Understanding the shape of life
The 2024 Nobel Prize in chemistry was awarded to David Baker, Demis Hassabis, and John Jumper for their protein structure breakthroughs.
Proteins – macromolecules essential to life at a molecular level – are chains comprising 21 different amino acids. Without them, life could not exist. Their complexity is unfathomable, primarily because the amino acid chain, known as the ‘primary structure’, can engage in various molecular interactions within the protein. These include interactions within the chain itself (‘secondary structure’) and between unique side chains branching from different amino acids (‘tertiary structure’), causing each protein to fold into unique shapes.
With the average protein length in a human cell being 430 amino acids – and many exceeding this – understanding how proteins fold and interact to form shapes critical to their function has challenged scientists for decades, a puzzle termed the ‘protein folding problem’.
Solving this problem has profound implications for medicine and drug discovery.
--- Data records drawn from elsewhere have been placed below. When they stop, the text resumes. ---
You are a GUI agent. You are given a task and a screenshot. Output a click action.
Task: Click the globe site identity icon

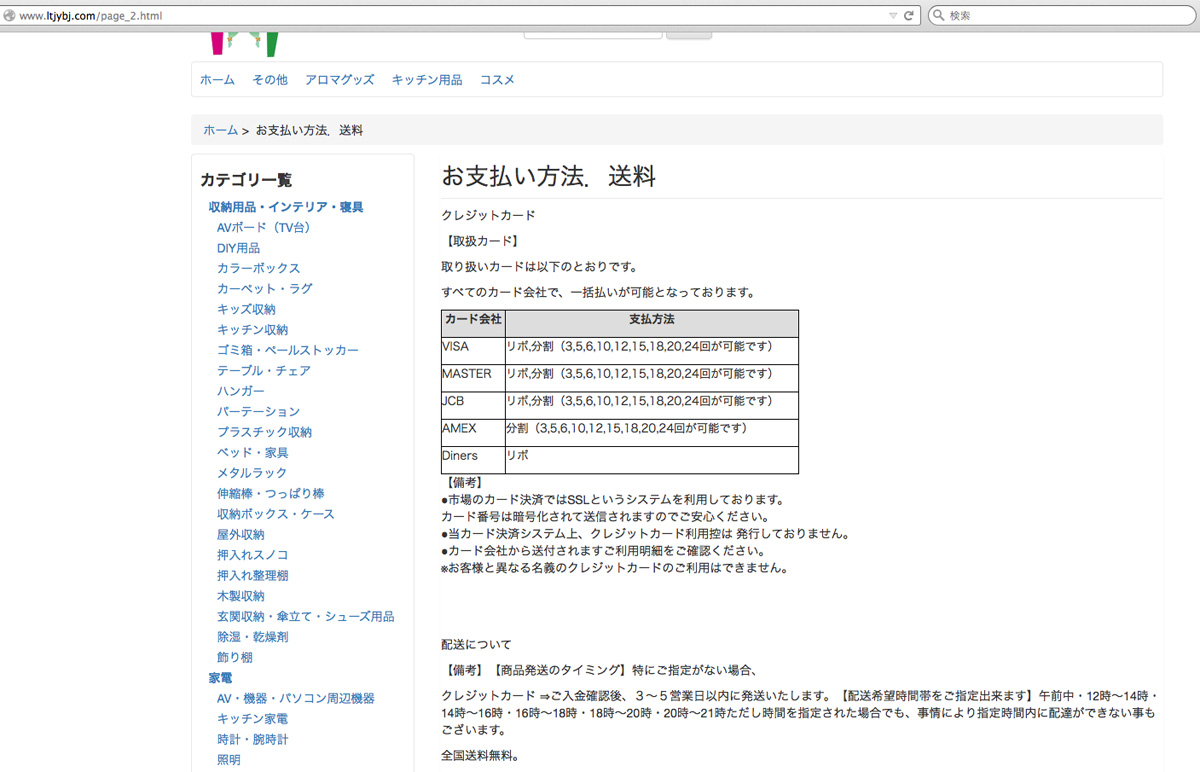tap(10, 16)
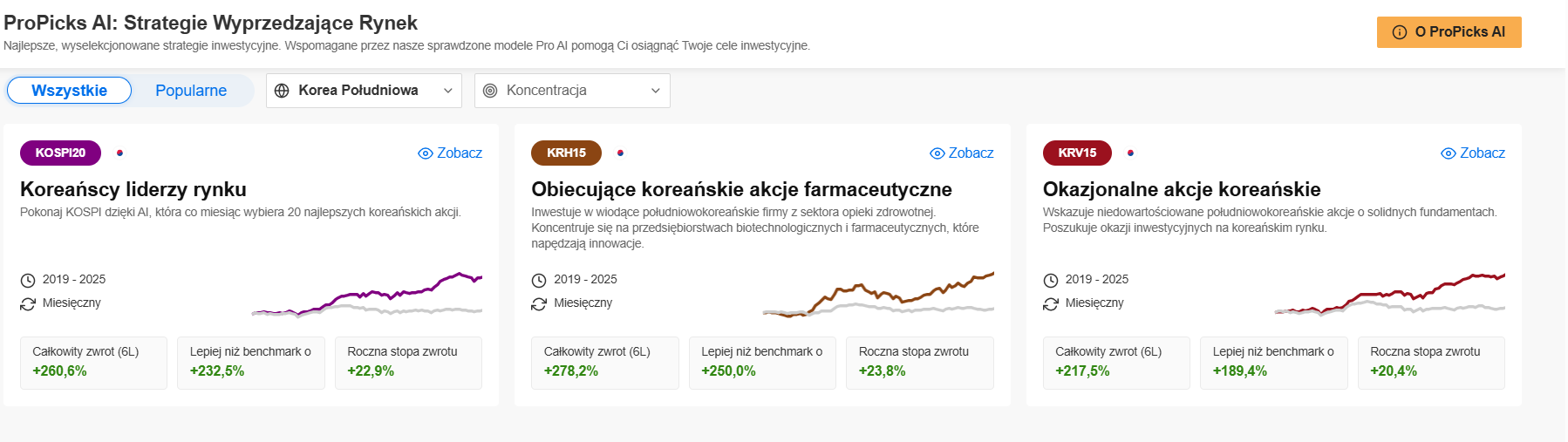Click the Korean flag icon beside KOSPI20 badge

[119, 153]
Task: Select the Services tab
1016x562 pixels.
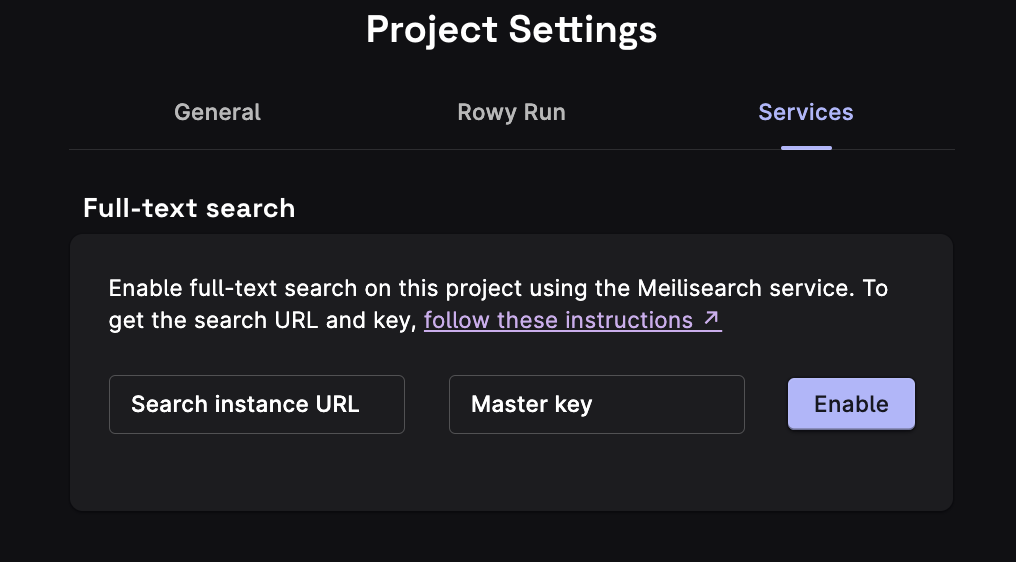Action: pos(805,112)
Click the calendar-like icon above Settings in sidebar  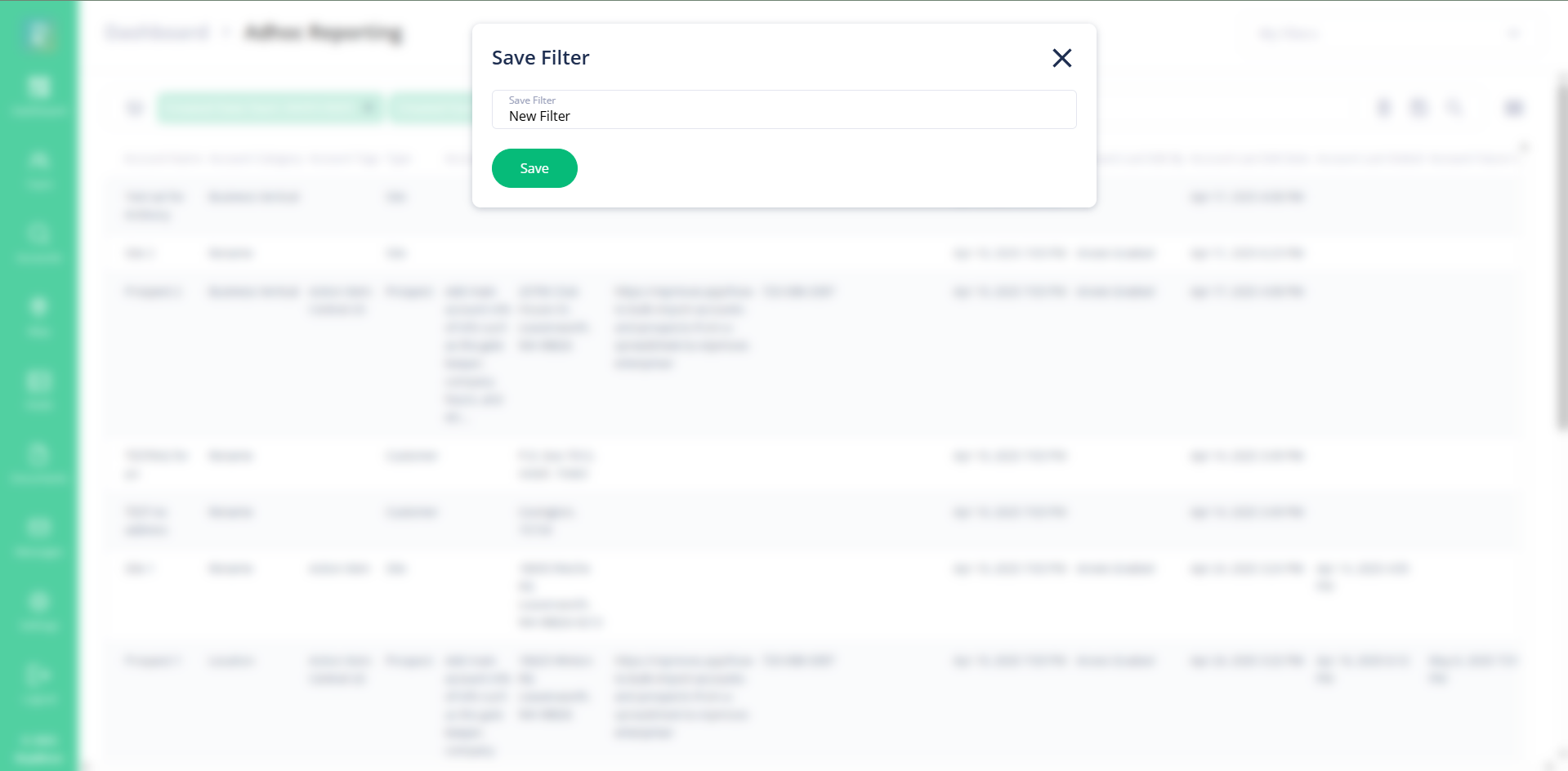coord(38,389)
Many diseases result from misfolded proteins, and nearly all modern drugs target proteins in some form. Understanding protein structures is thus crucial for understanding and treating diseases.
Historically, protein structures were determined using techniques like X-ray crystallography, NMR spectroscopy, and mass spectrometry. This required producing, isolating, and testing proteins, with a sanguine hope that the data would be sufficient for structure decoding. While effective for many proteins, this method failed to solve morewcomplex proteins for decades. It is also time-consuming and expensive due to the practical advanced techniques required.
But one must ask: is this a testament to AI and machine learning’s prowess or to the hands that guided it?
However, with advances in machine learning and modern technology, scientists thought it might be possible to predict protein structures computationally. David Baker’s lab believed protein structures could be predicted from amino acid sequences. Their work led to the release of Rosetta in the 1990s, which was updated significantly in 2003, allowing scientists to predict protein structures computationally. This also opened the door to designing ideal protein structures for specific tasks and reverse-engineering the amino acid sequences needed to create them. This led to engineered proteins not seen in nature, such as those inhibiting the COVID-19 spike protein and enzymes that degrade plastics.
Demis Hassabis, John Jumper, and their teams at DeepMind aimed to improve upon this using modern machine learning. They created a model trained on a massive dataset of experimentally determined protein structures. Their work culminated in AlphaFold 2’s release in 2020, a significant advancement capable of predicting virtually all known proteins with near-flawless accuracy.
The efforts of David Baker, Demis Hassabis, and John Jumper have effectively solved the protein folding problem; what once took years in the lab can now be determined computationally in hours. The impact is already substantial, with Rosetta used to design proteins for the COVID-19 vaccine and AlphaFold 2 decoding proteins in bacteria involved in antibiotic resistance.
Only time will reveal the full scope of this Nobel Prize-winning achievement. But one must ask: is this a testament to AI and machine learning’s prowess or to the hands that guided it?